5 Mortgage Misconceptions Set Straight

Getting a mortgage can be a breeze or a slog, depending on what you know about the process. To get organized and set your expectations properly, let’s debunk some common mortgage myths.

1. Lenders use your best credit scores

If you’re applying for a mortgage jointly with a co-borrower, logic suggests that your lender would use the highest credit score between both of you.

However, lenders take the middle of three credit scores (from Equifax, TransUnion and Experian) for each borrower, and then use the lowest score between both borrowers’ “middle scores.”

So, if you had a middle score of 780, and your co-borrower had a middle score of 660, most lenders would qualify and approve you using the 660 credit score.

Rates are tied to credit scores, so in this example, your rate would be based on the 660 credit score, which would push your rate up significantly - or potentially even make you ineligible for the loan.

There are exceptions to this lowest-case-credit-score rule. Most notably, if you have the higher credit score and are also the higher earner, some lenders will allow your higher credit score on the file – but this is mostly for jumbo loans above $417,000.

Ask your lender about exceptions if you have credit score disparity between co-borrowers, but know that these exceptions are rare.

2. The rate you’re quoted is the rate you’ll get

Unless you’re locking in a rate at the moment it’s quoted, that rate quote can change. Rates are tied to daily trading of mortgage bonds, so most lenders’ rates change throughout each day.

Refinancers can often lock a rate when it’s quoted – as long as you’ve given your lender enough information and documentation to determine if you qualify for the quoted rate.

You typically receive a quote when you’re beginning your pre-approval process, but a rate lock runs with a borrower and a property. So until you’ve found a home to buy, you can’t lock your rate. And while you’re home shopping, rates will be changing daily, so you’ll need updated quotes from your lender throughout your home shopping process.

Rate quotes also come with an annual percentage rate (APR), which is a federally required disclosure that shows what your rate would be if all loan fees are incorporated into the rate.

This can make you think that APR is the rate you’ll get, but your loan payment will always be based on your locked rate, and the APR is just a disclosure to help you understand fees.

3. Fixed-rate mortgages are always better than adjustable-rate mortgages

After the 2008 financial crisis, many borrowers started preferring 30-year fixed loans. For good reason too: The rate and payment on a 30-year fixed loan can never change. But the longer the rate is fixed for, the higher the rate.

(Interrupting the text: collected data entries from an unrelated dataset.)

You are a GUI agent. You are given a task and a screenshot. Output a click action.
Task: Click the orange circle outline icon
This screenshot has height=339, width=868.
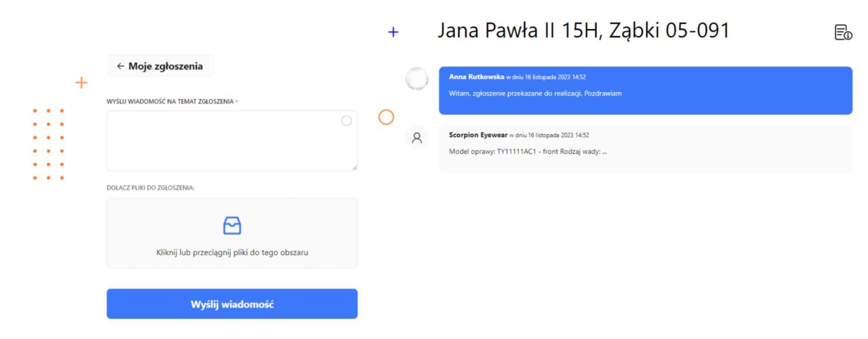[386, 117]
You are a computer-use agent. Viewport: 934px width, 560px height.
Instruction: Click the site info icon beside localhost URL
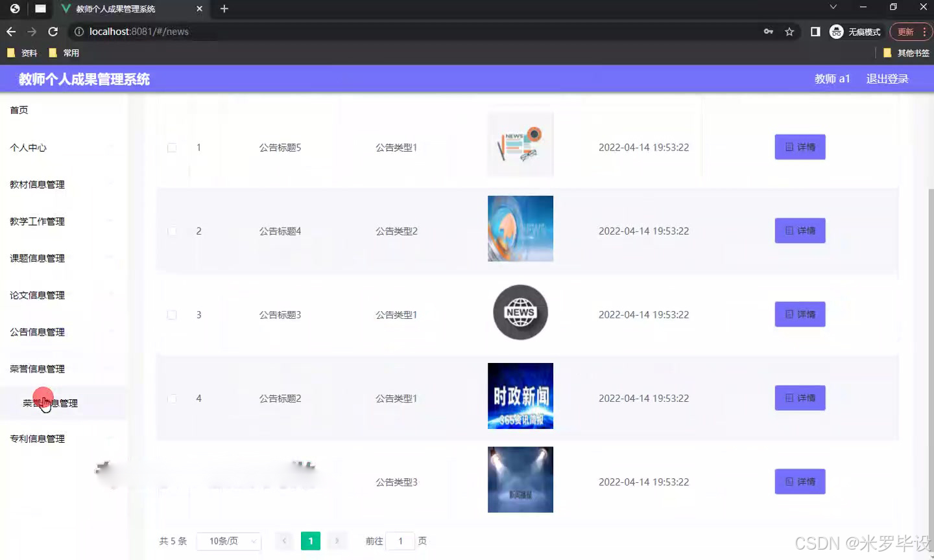point(78,30)
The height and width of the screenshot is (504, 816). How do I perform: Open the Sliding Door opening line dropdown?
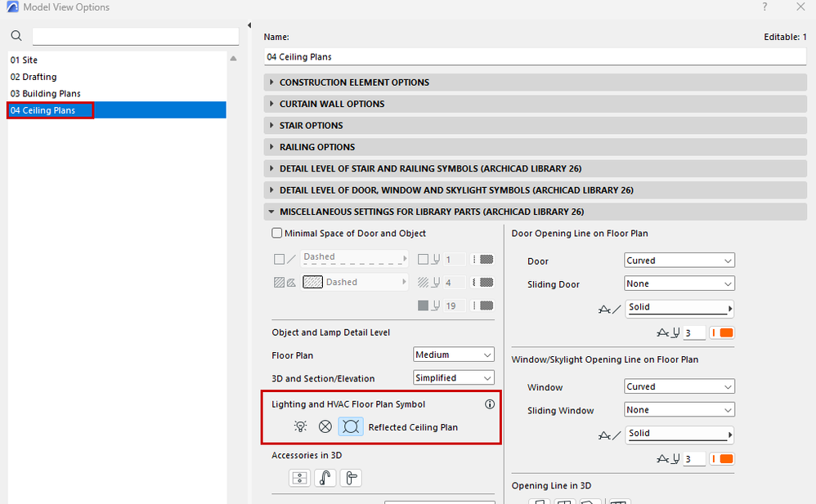pyautogui.click(x=679, y=284)
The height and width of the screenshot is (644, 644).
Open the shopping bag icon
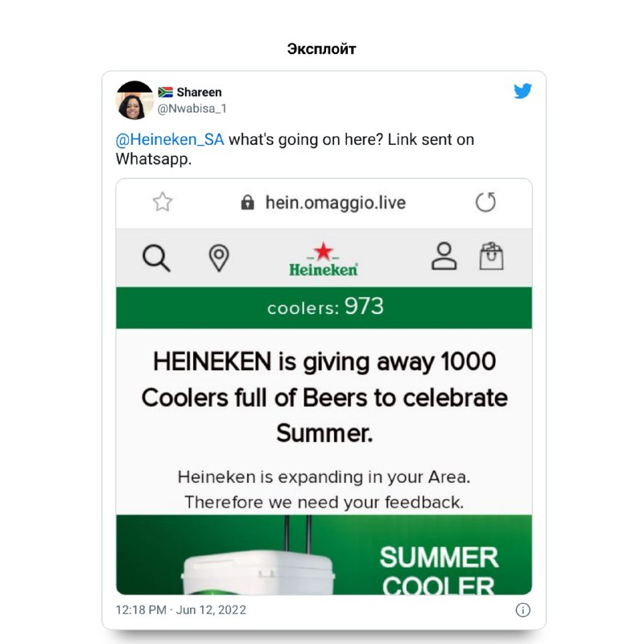(491, 256)
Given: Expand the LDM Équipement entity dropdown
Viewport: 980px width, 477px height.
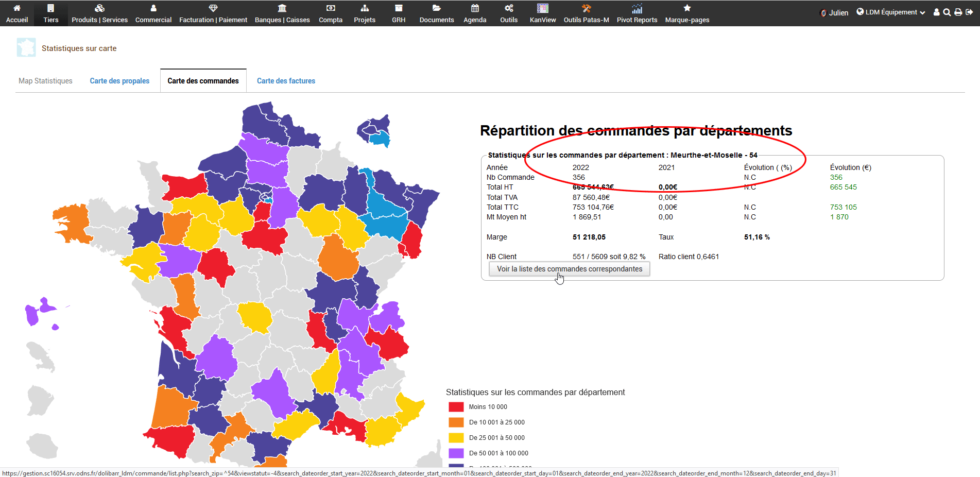Looking at the screenshot, I should (891, 12).
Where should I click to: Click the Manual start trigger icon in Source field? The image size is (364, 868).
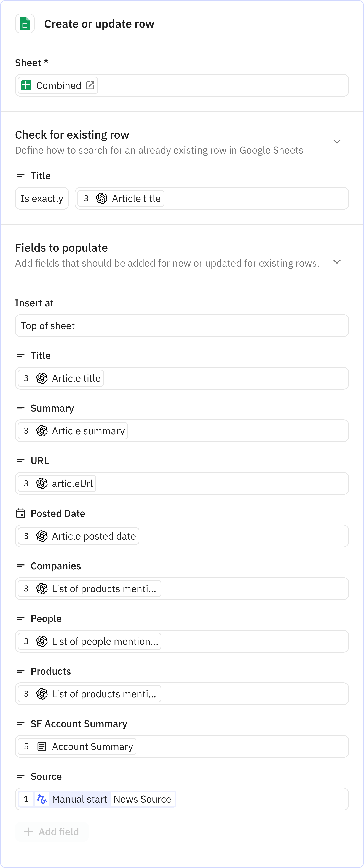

So before settling on a 30-year fixed, ask yourself this question: How long am I going to own this home (or keep the loan) for?

Suppose the answer is five years. If you got a five-year adjustable rate mortgage (ARM) instead of a 30-year fixed, your rate would be about .875 percent lower. On a $200,000 loan, you’d save $146 per month in interest by taking the five-year ARM. On a $600,000 loan, the monthly interest cost savings is $438.

To optimize your home financing, peg the loan term as closely as you can to your expected time horizon in the home.

4. Real estate agents don’t care which lender you use

A federal law enacted in 1974 called the Real Estate Settlement Procedures Act (RESPA) prohibits lenders and real estate agents from paying each other fees to refer customers to each other. So as a mortgage shopper, you’re always free to use any lender you choose.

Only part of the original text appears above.